__DIRECTIONS FOR THIS TASK__
Can you reproduce every row below word for word, with no changes?

__THE DATA__
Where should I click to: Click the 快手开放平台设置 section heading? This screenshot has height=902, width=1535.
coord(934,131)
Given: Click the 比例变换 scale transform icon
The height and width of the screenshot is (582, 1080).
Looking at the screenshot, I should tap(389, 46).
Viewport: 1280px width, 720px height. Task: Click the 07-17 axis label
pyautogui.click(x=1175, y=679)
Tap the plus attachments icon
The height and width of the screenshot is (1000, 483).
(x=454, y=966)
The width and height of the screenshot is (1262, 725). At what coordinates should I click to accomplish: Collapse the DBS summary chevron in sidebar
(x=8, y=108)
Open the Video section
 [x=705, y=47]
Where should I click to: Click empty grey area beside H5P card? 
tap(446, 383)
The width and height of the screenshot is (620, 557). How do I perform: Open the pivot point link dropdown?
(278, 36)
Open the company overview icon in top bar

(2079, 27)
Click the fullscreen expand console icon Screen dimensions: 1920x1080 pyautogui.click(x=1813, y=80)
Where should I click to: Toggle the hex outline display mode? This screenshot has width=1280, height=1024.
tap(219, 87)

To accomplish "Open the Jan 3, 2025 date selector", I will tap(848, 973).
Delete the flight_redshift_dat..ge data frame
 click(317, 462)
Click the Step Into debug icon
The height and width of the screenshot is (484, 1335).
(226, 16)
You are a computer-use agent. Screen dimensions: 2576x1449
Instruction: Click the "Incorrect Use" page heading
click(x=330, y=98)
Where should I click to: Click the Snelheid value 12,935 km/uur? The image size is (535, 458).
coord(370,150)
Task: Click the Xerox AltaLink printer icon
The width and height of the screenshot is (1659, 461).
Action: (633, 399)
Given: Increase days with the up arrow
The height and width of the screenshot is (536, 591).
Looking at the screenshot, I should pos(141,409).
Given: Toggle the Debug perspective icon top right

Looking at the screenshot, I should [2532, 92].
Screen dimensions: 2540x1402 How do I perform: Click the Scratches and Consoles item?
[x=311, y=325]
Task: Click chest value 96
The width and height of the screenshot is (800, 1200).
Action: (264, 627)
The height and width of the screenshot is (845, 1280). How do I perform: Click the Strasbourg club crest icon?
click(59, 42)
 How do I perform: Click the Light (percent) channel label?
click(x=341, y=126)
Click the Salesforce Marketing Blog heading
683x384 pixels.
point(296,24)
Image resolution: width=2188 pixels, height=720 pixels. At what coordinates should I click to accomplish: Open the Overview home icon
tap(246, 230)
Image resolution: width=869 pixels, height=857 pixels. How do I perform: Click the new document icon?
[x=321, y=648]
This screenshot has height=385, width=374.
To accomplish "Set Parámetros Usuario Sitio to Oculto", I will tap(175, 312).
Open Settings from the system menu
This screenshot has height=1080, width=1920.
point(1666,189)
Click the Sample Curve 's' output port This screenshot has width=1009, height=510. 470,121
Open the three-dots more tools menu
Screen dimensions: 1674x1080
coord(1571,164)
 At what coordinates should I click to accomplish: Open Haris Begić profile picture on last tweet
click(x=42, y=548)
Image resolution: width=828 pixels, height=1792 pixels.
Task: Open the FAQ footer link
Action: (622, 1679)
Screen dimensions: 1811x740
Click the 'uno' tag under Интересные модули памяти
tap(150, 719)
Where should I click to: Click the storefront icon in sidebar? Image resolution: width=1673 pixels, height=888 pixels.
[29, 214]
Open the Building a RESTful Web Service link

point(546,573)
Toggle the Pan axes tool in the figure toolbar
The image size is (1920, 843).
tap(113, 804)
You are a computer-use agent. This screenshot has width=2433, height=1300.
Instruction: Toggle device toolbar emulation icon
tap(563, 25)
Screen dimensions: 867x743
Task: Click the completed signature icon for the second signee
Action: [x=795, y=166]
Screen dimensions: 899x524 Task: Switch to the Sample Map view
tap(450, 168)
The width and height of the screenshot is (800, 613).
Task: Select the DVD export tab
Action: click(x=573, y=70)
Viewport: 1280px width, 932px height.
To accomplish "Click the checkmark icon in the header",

__TASK ANSWER__
Where should I click to: Click the 快手开放平台设置 section heading? This screenshot has height=902, width=1535.
coord(934,131)
Given: Click the 比例变换 scale transform icon
The height and width of the screenshot is (582, 1080).
Looking at the screenshot, I should tap(389, 46).
Viewport: 1280px width, 720px height. Task: Click the 07-17 axis label
pyautogui.click(x=1175, y=679)
Tap the plus attachments icon
The height and width of the screenshot is (1000, 483).
(x=454, y=966)
The width and height of the screenshot is (1262, 725). At what coordinates should I click to accomplish: Collapse the DBS summary chevron in sidebar
(x=8, y=108)
Open the Video section
 [x=705, y=47]
Where should I click to: Click empty grey area beside H5P card? 
tap(446, 383)
The width and height of the screenshot is (620, 557). How do I perform: Open the pivot point link dropdown?
(278, 36)
Open the company overview icon in top bar

(2079, 27)
Click the fullscreen expand console icon Screen dimensions: 1920x1080 pyautogui.click(x=1813, y=80)
Where should I click to: Toggle the hex outline display mode? This screenshot has width=1280, height=1024.
tap(219, 87)

To accomplish "Open the Jan 3, 2025 date selector", I will tap(848, 973).
Delete the flight_redshift_dat..ge data frame
 click(317, 462)
Click the Step Into debug icon
The height and width of the screenshot is (484, 1335).
(226, 16)
You are a computer-use agent. Screen dimensions: 2576x1449
Instruction: Click the "Incorrect Use" page heading
click(x=330, y=98)
Where should I click to: Click the Snelheid value 12,935 km/uur? The image size is (535, 458).
coord(370,150)
Task: Click the Xerox AltaLink printer icon
The width and height of the screenshot is (1659, 461).
Action: (633, 399)
Given: Increase days with the up arrow
The height and width of the screenshot is (536, 591).
Looking at the screenshot, I should pos(141,409).
Given: Toggle the Debug perspective icon top right

Looking at the screenshot, I should [2532, 92].
Screen dimensions: 2540x1402 How do I perform: Click the Scratches and Consoles item?
[x=311, y=325]
Task: Click chest value 96
The width and height of the screenshot is (800, 1200).
Action: (264, 627)
The height and width of the screenshot is (845, 1280). How do I perform: Click the Strasbourg club crest icon?
click(59, 42)
 How do I perform: Click the Light (percent) channel label?
click(x=341, y=126)
Click the Salesforce Marketing Blog heading
683x384 pixels.
point(296,24)
Image resolution: width=2188 pixels, height=720 pixels. At what coordinates should I click to accomplish: Open the Overview home icon
tap(246, 230)
Image resolution: width=869 pixels, height=857 pixels. How do I perform: Click the new document icon?
[x=321, y=648]
This screenshot has height=385, width=374.
To accomplish "Set Parámetros Usuario Sitio to Oculto", I will tap(175, 312).
Open Settings from the system menu
This screenshot has height=1080, width=1920.
point(1666,189)
Click the Sample Curve 's' output port This screenshot has width=1009, height=510. 470,121
Open the three-dots more tools menu
Screen dimensions: 1674x1080
coord(1571,164)
 At what coordinates should I click to accomplish: Open Haris Begić profile picture on last tweet
click(x=42, y=548)
Image resolution: width=828 pixels, height=1792 pixels.
Task: Open the FAQ footer link
Action: (622, 1679)
Screen dimensions: 1811x740
Click the 'uno' tag under Интересные модули памяти
tap(150, 719)
Where should I click to: Click the storefront icon in sidebar? Image resolution: width=1673 pixels, height=888 pixels.
[29, 214]
Open the Building a RESTful Web Service link

point(546,573)
Toggle the Pan axes tool in the figure toolbar
The image size is (1920, 843).
tap(113, 804)
You are a computer-use agent. This screenshot has width=2433, height=1300.
Instruction: Toggle device toolbar emulation icon
tap(563, 25)
Screen dimensions: 867x743
Task: Click the completed signature icon for the second signee
Action: [x=795, y=166]
Screen dimensions: 899x524 Task: Switch to the Sample Map view
tap(450, 168)
The width and height of the screenshot is (800, 613).
Task: Select the DVD export tab
Action: click(x=573, y=70)
Viewport: 1280px width, 932px height.
To accomplish "Click the checkmark icon in the header",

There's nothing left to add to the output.